FLEXOO framed the challenge as the data‑to‑action gap - the distance between sensing something in the real world and turning it into the right action fast enough to matter. In industrial environments, “fast enough” is often milliseconds, and late intelligence becomes useless intelligence.
The talk highlighted why Physical AI is often blocked today:
- Physical systems remain under‑instrumented and largely unlabeled
- Sensor data is frequently expensive, fragmented, and geometrically constrained
- Robots still operate “blind” at the contact point, leading to emergent stops and damage
- Battery AI lacks cell‑level signals, limiting generalization
- Infrastructure leaks can remain undetected, leading to six‑figure incidents
What FLEXOO changes: sensing + data + edge intelligence
FLEXOO’s approach is to close the gap by making physical signals capturable at scale and actionable at the edge.
1) Hardware that fits where physics happens
FLEXOO builds ultra‑thin (<200 μm), free‑form, flexible sensors that integrate into surfaces and geometries where conventional sensors cannot be placed - from battery cells and robotic grippers to cooling infrastructure and automotive surfaces.
The platform is designed for industrialization: roll‑to‑roll manufacturing and ISO 9001 series‑ready production, not a lab prototype.
2) Proprietary physical data streams as a strategic moat
FLEXOO emphasized that the value is not only in generating raw signals, but in transforming them into high‑fidelity, model‑ready datasets: calibrated, low‑noise, synchronized signals captured in positions others cannot instrument.
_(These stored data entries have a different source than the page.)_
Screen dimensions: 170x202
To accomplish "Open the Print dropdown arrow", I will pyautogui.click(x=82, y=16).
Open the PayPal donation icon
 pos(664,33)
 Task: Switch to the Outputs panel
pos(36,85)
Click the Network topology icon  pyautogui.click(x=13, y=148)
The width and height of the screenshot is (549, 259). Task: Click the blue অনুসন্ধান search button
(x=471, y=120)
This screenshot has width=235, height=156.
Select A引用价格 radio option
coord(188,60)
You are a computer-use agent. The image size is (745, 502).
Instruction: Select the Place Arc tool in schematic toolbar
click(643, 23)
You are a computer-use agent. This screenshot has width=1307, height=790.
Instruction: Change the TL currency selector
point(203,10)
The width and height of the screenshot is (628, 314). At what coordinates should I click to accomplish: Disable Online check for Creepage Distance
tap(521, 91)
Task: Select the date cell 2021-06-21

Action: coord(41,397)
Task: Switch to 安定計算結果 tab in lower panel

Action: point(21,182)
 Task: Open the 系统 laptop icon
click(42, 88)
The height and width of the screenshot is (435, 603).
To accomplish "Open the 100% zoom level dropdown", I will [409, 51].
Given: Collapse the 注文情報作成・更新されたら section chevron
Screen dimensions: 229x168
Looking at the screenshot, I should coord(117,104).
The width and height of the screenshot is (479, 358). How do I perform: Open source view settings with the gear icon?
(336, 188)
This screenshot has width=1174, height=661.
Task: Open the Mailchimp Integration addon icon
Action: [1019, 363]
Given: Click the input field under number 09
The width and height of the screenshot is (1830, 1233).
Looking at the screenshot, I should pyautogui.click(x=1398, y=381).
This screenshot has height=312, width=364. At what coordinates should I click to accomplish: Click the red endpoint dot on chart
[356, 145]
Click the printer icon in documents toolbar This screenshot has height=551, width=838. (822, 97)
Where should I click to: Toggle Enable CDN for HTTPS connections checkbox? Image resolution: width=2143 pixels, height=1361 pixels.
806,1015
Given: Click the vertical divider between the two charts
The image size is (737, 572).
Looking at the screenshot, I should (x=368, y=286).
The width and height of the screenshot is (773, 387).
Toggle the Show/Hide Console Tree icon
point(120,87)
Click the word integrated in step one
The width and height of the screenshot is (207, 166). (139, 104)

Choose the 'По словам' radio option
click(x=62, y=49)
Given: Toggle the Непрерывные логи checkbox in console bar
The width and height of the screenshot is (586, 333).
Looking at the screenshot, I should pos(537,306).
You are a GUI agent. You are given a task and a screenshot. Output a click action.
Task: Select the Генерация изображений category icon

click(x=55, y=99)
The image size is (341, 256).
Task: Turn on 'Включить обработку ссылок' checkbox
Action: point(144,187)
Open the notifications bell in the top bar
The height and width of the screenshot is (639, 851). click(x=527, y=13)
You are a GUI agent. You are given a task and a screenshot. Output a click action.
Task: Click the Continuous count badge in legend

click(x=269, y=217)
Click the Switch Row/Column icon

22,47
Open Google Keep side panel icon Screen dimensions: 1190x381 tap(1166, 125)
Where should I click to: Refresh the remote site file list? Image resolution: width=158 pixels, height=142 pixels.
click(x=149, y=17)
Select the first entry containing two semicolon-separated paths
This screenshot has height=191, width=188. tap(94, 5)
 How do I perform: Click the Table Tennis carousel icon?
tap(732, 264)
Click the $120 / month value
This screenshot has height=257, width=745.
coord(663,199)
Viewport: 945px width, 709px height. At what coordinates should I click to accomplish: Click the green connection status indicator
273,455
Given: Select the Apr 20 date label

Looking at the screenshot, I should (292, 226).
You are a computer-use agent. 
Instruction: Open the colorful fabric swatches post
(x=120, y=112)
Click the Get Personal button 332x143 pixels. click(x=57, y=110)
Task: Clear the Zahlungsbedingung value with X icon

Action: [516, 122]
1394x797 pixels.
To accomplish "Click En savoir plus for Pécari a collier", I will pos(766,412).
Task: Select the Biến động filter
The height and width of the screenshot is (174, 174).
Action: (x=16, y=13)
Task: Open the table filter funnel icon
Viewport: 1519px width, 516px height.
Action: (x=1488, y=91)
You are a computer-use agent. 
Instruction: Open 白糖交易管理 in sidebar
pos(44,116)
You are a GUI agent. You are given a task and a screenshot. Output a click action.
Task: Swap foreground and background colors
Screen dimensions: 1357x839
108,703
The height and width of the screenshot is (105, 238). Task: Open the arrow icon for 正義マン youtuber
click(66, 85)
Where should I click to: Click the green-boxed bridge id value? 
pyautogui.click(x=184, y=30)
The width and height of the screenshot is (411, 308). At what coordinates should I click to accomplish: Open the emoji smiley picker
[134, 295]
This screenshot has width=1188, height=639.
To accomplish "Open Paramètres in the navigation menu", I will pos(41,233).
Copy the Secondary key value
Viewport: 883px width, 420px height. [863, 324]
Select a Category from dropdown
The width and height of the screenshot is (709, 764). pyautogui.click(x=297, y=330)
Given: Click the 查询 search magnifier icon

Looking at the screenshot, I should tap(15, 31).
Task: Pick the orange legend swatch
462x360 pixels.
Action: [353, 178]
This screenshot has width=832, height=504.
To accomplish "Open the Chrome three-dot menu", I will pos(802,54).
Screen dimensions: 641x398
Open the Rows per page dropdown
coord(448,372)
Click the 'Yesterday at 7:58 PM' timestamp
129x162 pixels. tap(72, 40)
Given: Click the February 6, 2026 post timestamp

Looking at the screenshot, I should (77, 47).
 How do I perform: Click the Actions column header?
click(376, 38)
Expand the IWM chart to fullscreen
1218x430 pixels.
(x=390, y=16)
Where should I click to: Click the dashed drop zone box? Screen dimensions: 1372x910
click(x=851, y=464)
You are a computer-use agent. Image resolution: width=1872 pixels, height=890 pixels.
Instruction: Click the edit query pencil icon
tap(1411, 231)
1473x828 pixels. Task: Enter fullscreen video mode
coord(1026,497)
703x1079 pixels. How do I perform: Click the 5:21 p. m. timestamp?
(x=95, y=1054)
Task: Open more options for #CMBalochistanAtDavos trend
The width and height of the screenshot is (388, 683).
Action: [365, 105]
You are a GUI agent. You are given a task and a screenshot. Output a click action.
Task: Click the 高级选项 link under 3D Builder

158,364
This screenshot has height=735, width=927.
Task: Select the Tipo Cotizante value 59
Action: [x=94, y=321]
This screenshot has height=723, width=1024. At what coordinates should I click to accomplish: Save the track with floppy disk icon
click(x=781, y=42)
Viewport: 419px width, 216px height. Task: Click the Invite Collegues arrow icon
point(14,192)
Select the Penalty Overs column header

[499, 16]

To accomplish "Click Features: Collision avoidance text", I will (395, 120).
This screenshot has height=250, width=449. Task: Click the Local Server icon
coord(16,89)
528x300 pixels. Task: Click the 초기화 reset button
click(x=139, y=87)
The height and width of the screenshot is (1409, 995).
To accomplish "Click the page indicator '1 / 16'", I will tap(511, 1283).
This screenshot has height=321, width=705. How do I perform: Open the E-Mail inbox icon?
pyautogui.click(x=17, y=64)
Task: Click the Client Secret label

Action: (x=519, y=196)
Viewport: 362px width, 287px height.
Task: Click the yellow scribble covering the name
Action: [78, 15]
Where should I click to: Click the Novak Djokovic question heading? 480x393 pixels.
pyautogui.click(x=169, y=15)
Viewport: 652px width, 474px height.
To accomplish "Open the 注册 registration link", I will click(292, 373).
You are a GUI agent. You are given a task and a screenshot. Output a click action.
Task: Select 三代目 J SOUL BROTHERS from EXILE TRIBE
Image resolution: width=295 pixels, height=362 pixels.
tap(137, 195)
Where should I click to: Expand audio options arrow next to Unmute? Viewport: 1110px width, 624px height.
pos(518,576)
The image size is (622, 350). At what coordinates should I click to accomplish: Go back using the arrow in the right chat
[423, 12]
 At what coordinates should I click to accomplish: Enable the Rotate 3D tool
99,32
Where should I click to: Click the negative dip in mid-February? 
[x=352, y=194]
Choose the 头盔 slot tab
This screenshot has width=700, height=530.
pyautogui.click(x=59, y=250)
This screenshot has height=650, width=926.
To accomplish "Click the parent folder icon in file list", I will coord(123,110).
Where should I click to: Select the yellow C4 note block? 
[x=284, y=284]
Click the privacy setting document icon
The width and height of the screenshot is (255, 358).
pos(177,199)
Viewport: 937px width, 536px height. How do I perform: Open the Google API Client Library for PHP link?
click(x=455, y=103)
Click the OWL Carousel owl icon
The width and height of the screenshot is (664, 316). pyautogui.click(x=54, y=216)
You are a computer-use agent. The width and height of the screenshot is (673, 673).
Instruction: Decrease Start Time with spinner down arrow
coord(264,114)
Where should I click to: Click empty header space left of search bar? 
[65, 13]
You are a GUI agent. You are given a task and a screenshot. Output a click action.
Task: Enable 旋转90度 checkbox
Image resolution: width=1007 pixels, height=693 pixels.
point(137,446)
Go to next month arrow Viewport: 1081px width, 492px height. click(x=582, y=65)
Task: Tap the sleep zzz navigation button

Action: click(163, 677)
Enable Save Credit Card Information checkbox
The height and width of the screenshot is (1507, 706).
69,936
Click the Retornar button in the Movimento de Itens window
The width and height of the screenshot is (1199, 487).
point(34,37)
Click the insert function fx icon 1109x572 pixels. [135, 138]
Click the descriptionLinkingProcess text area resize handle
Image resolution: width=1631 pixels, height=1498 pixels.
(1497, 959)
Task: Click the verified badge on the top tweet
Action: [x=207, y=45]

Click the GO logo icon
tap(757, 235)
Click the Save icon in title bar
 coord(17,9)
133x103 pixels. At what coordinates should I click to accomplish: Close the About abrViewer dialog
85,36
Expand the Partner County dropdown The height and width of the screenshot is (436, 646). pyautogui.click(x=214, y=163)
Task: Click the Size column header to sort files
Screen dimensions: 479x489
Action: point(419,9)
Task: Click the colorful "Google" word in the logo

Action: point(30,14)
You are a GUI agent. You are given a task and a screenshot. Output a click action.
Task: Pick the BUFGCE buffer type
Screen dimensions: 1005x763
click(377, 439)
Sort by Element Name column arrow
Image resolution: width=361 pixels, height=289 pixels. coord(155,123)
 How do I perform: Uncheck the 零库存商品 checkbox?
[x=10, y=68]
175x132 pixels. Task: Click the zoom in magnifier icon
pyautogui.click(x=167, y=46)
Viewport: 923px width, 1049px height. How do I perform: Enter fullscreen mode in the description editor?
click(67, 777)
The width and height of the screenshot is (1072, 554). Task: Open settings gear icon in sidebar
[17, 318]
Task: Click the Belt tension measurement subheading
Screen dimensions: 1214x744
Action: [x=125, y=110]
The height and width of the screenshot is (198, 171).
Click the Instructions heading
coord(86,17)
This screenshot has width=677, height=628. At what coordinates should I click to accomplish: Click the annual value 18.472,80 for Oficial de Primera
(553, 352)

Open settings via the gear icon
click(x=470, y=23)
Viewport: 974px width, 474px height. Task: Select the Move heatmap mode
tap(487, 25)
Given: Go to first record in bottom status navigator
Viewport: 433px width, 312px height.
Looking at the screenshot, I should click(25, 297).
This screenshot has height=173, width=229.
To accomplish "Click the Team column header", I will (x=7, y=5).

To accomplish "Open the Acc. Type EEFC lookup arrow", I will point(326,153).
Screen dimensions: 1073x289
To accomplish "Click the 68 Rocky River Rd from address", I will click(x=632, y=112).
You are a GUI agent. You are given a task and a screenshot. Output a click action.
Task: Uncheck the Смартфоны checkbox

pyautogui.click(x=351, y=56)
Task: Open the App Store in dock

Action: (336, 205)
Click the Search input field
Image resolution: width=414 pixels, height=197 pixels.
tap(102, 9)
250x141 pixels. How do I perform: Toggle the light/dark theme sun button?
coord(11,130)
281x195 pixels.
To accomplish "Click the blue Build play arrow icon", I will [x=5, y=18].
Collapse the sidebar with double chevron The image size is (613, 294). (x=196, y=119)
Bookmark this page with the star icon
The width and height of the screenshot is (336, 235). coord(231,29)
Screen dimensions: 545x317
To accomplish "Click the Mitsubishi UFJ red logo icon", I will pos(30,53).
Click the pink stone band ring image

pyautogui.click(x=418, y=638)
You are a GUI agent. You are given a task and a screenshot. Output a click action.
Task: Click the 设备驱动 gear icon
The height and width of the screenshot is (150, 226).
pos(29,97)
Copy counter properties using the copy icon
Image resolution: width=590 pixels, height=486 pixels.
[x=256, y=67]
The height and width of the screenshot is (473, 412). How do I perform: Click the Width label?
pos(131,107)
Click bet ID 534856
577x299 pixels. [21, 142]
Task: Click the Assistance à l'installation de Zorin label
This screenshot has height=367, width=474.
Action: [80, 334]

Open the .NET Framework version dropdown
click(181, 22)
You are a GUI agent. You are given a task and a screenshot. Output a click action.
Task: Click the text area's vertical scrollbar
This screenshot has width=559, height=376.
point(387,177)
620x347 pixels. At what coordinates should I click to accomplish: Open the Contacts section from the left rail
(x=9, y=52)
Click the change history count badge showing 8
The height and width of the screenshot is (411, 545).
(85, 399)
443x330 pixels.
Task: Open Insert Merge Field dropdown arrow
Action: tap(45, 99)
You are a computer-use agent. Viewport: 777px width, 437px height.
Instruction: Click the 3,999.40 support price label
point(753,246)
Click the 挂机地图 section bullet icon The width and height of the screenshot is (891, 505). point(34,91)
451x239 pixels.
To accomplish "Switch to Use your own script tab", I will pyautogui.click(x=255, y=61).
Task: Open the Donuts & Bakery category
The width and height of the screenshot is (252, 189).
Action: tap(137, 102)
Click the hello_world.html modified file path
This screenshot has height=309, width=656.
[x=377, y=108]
This creates proprietary data streams that become a structural advantage for training models grounded in physical processes.
3) Domain models trained on physical reality
The keynote showcased application‑specific Physical AI domain models trained on FLEXOO sensor data - including:
- Robotics: tactile/force maps enabling contact‑aware gripping and precise manipulation (e.g., delicate assembly tasks)
- Batteries: cell‑level pressure and temperature dynamics enabling earlier failure detection and improved utilization (targeting +5% capacity utilization without cell redesign)
4) Edge deployment: intelligence inside the machine
A recurring theme was that Physical AI must run close to the sensor, close to the physics, close to the action. FLEXOO described an edge “nervous system” approach: local inference, no cloud dependency, deterministic behavior - enabling robust operation even without connectivity.
From hardware leadership to a full Physical AI system
FLEXOO’s sensors and readout electronics are already commercially deployed, and the company is now extending that foundation into a full system: hardware + proprietary data + domain models + edge deployment - an integrated stack built to power Physical AI in real industrial environments.

Sieer Angar (Co-Founder & Chairman of the Board) outlining FLEXOO’s Physical AI architecture, spanning sensing, data capture and edge intelligence.

Michael Kröger (Co‑Founder & Managing Director) presenting FLEXOO’s end‑to‑end Physical AI stack - from sensor technology to edge‑level intelligence.